Given problem 1
Please repeat word for word the part of the excerpt on software upgrade campaigns starting at "Unfortunately it is" and ending at "of the services.".
Given problem 2
Answer these questions from the excerpt on software upgrade campaigns, one answer per line:
(a) What upgrade method does the SMF specification suggest using in both cases?
(b) As what has the semi-automatic campaign generation method been implemented?
(c) What mapping is called the key element for maintaining the continuity of the services?
Given problem 3
Continue the excerpt on software upgrade campaigns, starting after its final sentence.

Excerpt to read

═══

The SMF specification suggests the use of single-step upgrade method in both cases. This suggestion is valid from the perspective of the services being added and removed. Unfortunately the operation is not performed in the vacuum, software installation, and removal, the dependencies between the entities and/or their grouping may impact other entities in the system beyond those being targeted by the upgrade campaign. In such cases we may want to generate a series of single-step upgrade procedures based on the redundancy of the impacted entities so we can make sure that the scope of each single-steps is not service impacting.

Figure 16.3 summarizes the upgrade campaign generation process.

Figure 16.3 Upgrade campaign generation for adding new, removing, and upgrading existing entities.

16.3

To reduce the overall execution time of the upgrade campaign the different procedures may be further grouped so that operations on the same node, for example, are collected together and the entire node is upgraded in a single step rather than locking and unlocking it multiple times.

An implementation of this semi-automatic upgrade campaign generation method composes the core of the work presented in [129], which has been implemented as an Eclipse plugin.

16.3.3.2 Upgrade to New Generated Configuration

We have seen the problem of the type replacement method: the new version of the type may not fit properly into the old configuration. Additional changes may be required, which may or may not be straightforward.

Also, since the running configuration was generated with the features of the old entity prototypes it possible could not take into account any new features of the newly delivered one, while the whole idea of the upgrade usually focuses on deploying those new features. A better idea is to generate a new configuration with the updated input requirement and upgrade the system to this new configuration.

Unfortunately it is easier said than done. The problem is that when we generate a configuration we generate the entity types and the entities including their names. Since the upgrade is about to change the characteristics of the entities, we cannot rely on them either to identify which entity is new in the system, which one was upgraded and which ones were removed. This mapping between the configuration of the running system and the newly generated system is the key element from the perspective of maintaining the continuity of the services.

═══

Provided material
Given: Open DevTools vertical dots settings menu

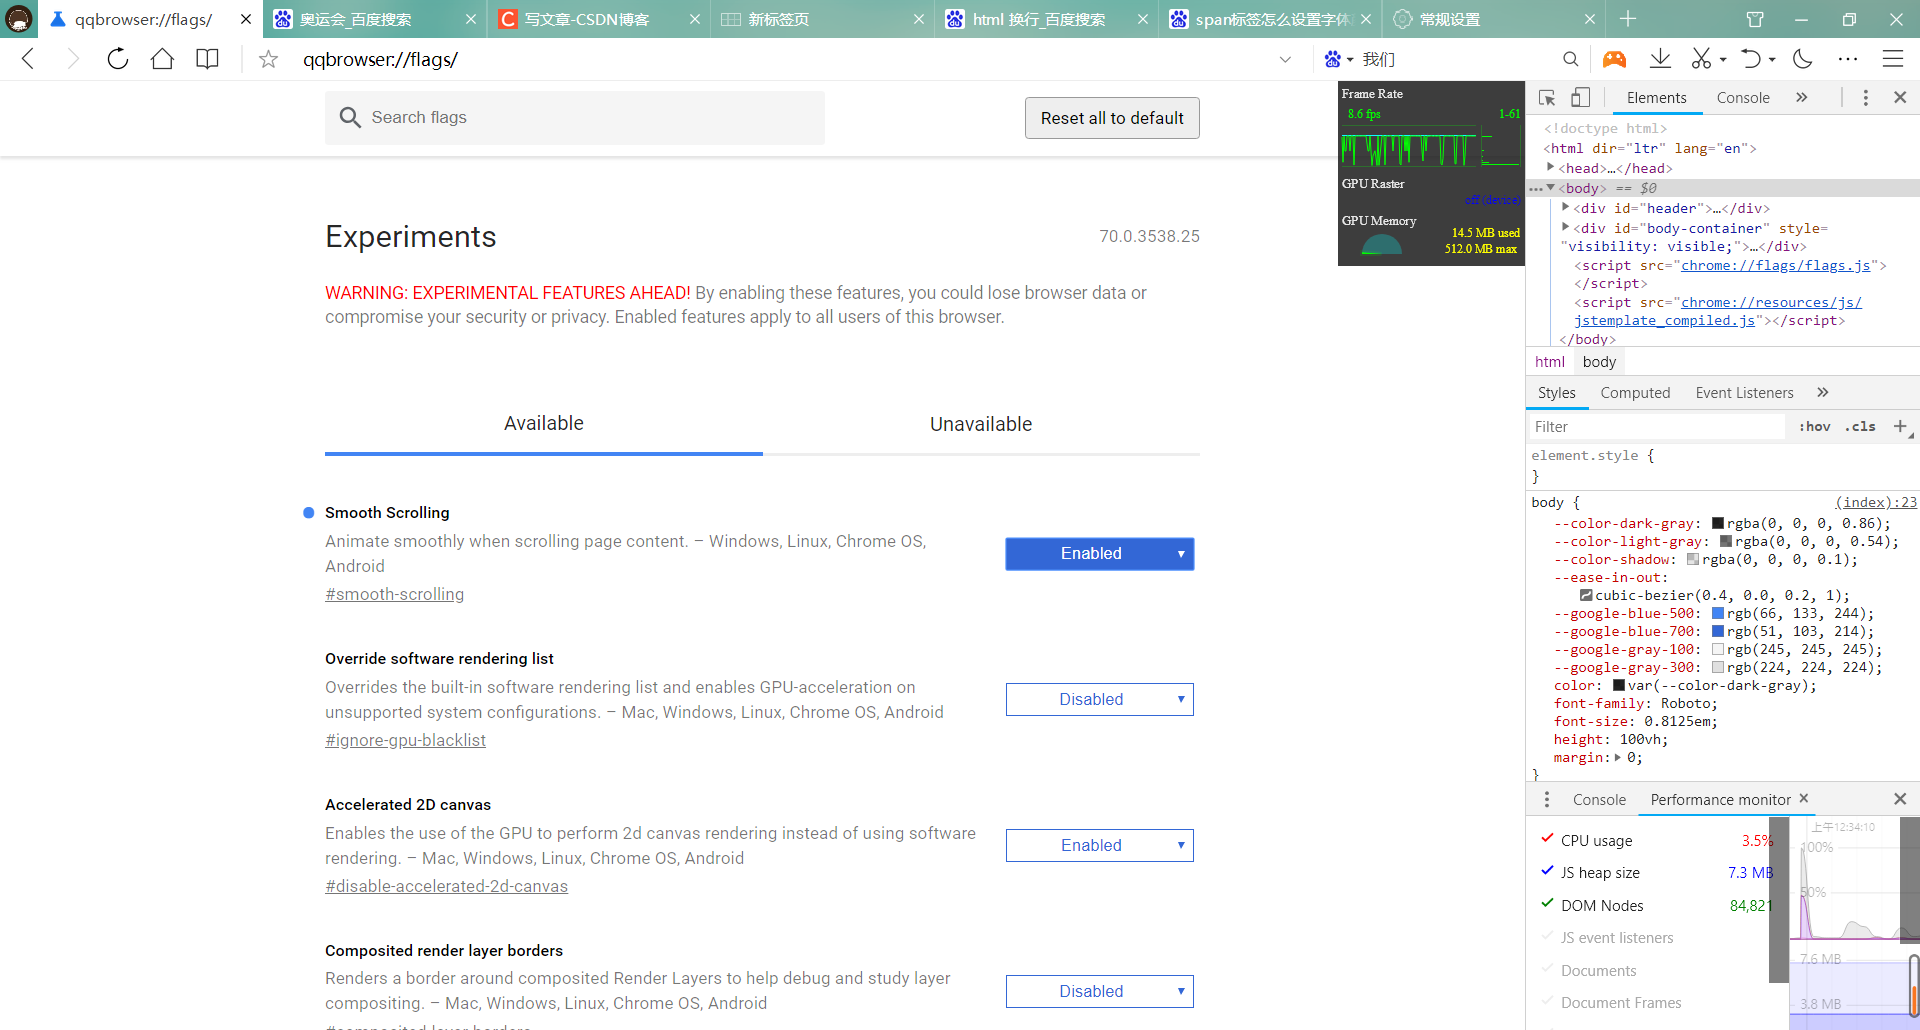Looking at the screenshot, I should click(1865, 97).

═══

Exercise response 1
Unfortunately it is easier said than done. The problem is that when we generate a configuration we generate the entity types and the entities including their names. Since the upgrade is about to change the characteristics of the entities, we cannot rely on them either to identify which entity is new in the system, which one was upgraded and which ones were removed. This mapping between the configuration of the running system and the newly generated system is the key element from the perspective of maintaining the continuity of the services.

Exercise response 2
(a) The single-step upgrade method.
(b) As an Eclipse plugin.
(c) The mapping between the configuration of the running system and the newly generated system.

Exercise response 3
This issue normally does not come up in systems that we can shut down and bring up with the new configuration. To maintain the continuity of the service we need to know exactly which entity participates in the redundancy for the provisioning of which service so that this redundancy can be used to avoid service outage.

The continuity of the service seems to be the problem, but it also provides us with the solution: as we have seen in Section 16.3.2.1 one of the input requirements for configuration generation is the description of the SIs and their component service instances. All those service instances existing in the current configuration that need to be provided continuously throughout the upgrade and afterwards need to be part of the input requirements for the new configuration generation. This means that they put in relation the entities providing these service instances in the existing and the new configuration therefore we can resolve the mapping between the running configuration and the new one.

The mapping identifies three groups of entities:

  • Entities to be removed: These are the entities that exist in the current configuration but do not map into any entity of the new configuration
  • Entities to be added: These are the entities that exist in the new configuration but do not map into any entity of the current configuration
  • Potentially upgraded entities: These are the entities that map between the current and the new configuration. These need to be analyzed further to find out whether they indeed have been upgraded.

Entities of the first two groups are always part of the upgrade target, while from the third group only those entities that changed some of their properties become part of the target. This information resembles the input for the upgrade campaign generation method presented in the previous section.

The differences are in the nuances. For example, it may occur that two service instances that are protected by the same service group in the current configuration, may be assigned to two different service groups in the new configuration. While in the previous process there was no way to specify such a change, the configuration generation method may create such differences. It may also select a different redundancy model to exploit the new features of the new software, which may not easily transform into an upgrade procedure.

Figure 16.4 summarizes the generation of an upgrade campaign that deploys a new configuration. Compared to Figure 16.3, there is no need for configuration validation since one can assume that the desired target configuration is valid. As not all changes may be consistently deployable while preserving service continuity we need to analyze the changes and may want to generate the campaign only if all the changes are consistent.

Figure 16.4 Upgrade campaign generation to deploy a new configuration.

16.4

This approach while it is more generic requires further investigation. The results achieved so far as part of the MAGIC project are reported in [130] including a prototype implementation as an Eclipse plugin.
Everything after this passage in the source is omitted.